EXERCISE AIM:
Format each line of the entries below as a row in a Markdown table with two columns, Row and Line, giving a row number and the line's text. Skip blank lines, and leave the pictures out.

MATERIAL FOR THIS TASK:
-- begin --
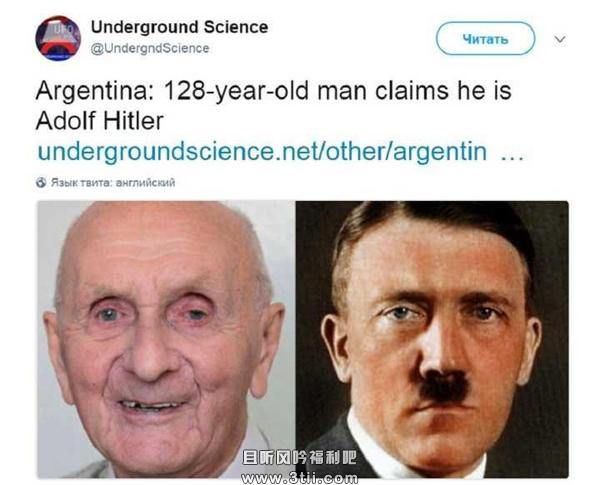Click the www.3tii.com watermark text
The image size is (600, 485).
click(299, 478)
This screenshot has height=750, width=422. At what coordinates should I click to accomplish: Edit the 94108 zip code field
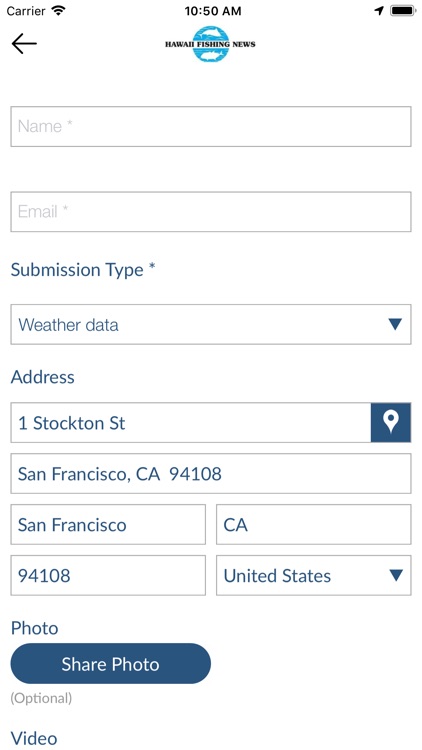pyautogui.click(x=108, y=575)
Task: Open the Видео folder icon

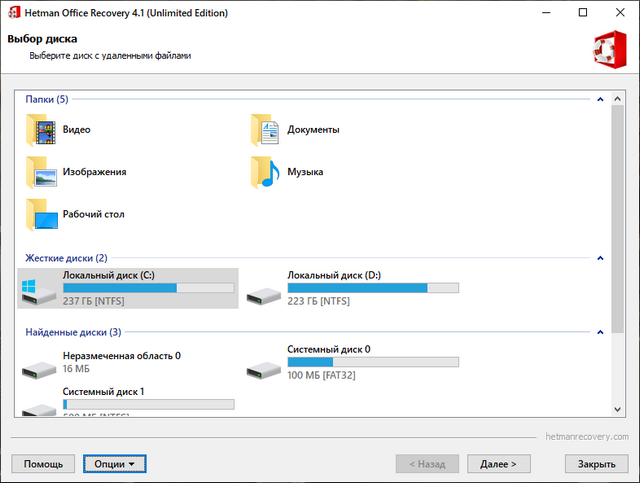Action: [x=41, y=130]
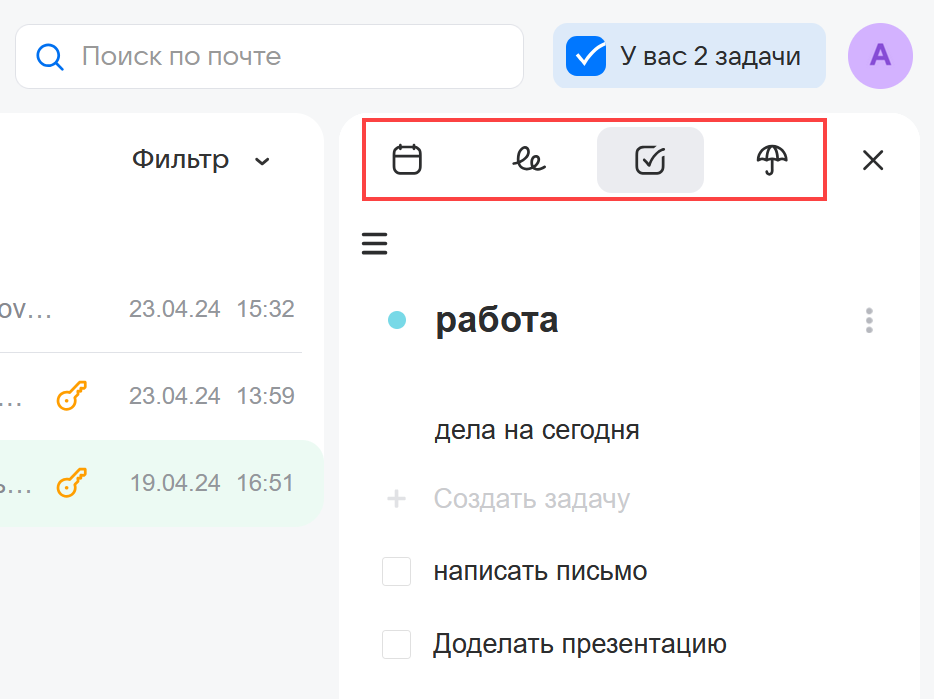934x699 pixels.
Task: Click key icon on 13:59 email
Action: click(x=71, y=397)
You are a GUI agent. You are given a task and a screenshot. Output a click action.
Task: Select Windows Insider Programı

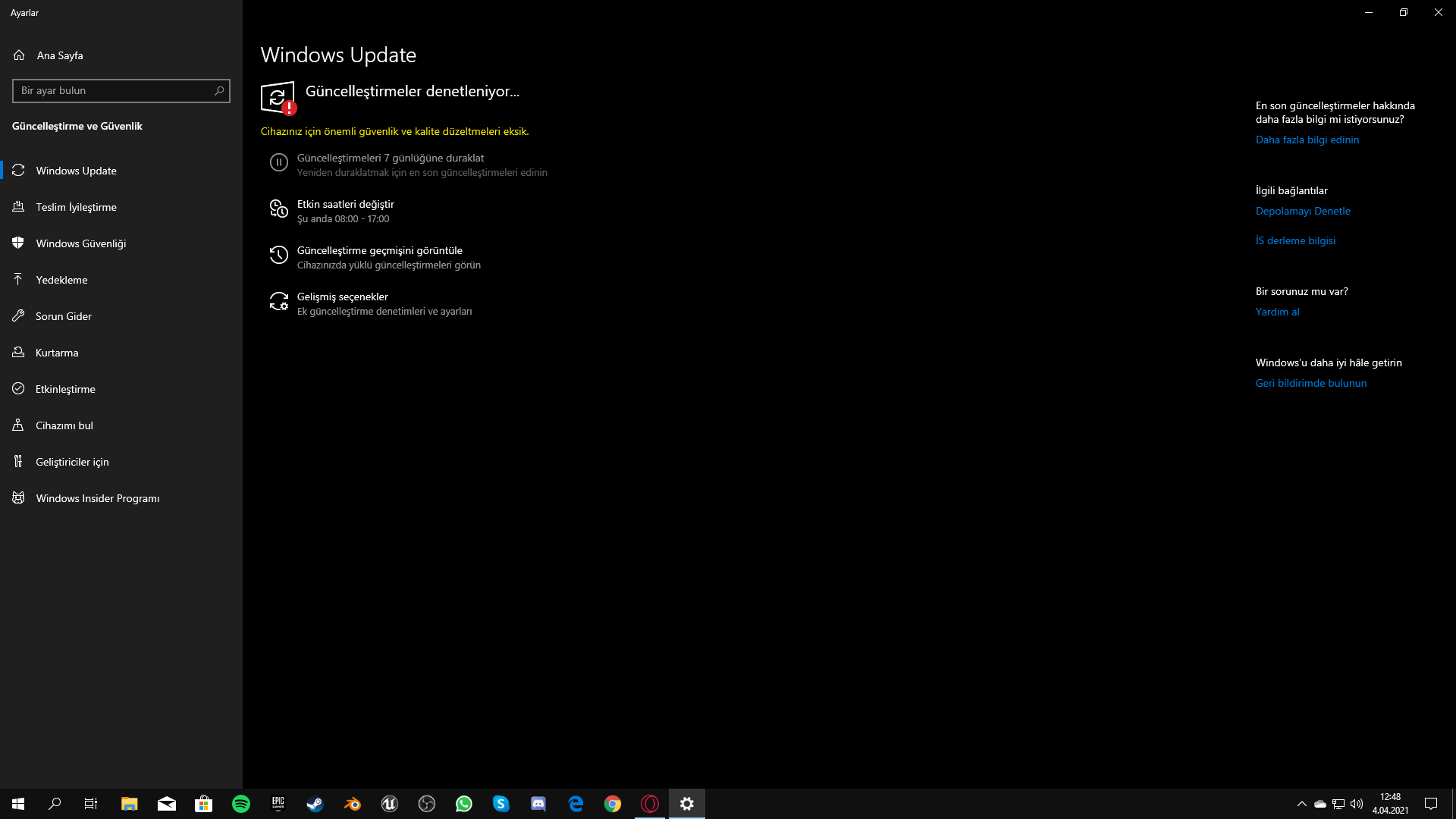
-- end --
OUTPUT BELOW:
| Row | Line |
|---|---|
| 1 | Click the www.3tii.com watermark text |
| 2 | The image size is (600, 485). |
| 3 | click(299, 478) |
| 4 | This screenshot has height=750, width=422. At what coordinates should I click to accomplish: Edit the 94108 zip code field |
| 5 | pyautogui.click(x=108, y=575) |
| 6 | Task: Open the Видео folder icon |
| 7 | Action: [x=41, y=130] |
| 8 | 934x699 pixels. |
| 9 | Task: Click key icon on 13:59 email |
| 10 | Action: click(x=71, y=397) |
| 11 | You are a GUI agent. You are given a task and a screenshot. Output a click action. |
| 12 | Task: Select Windows Insider Programı |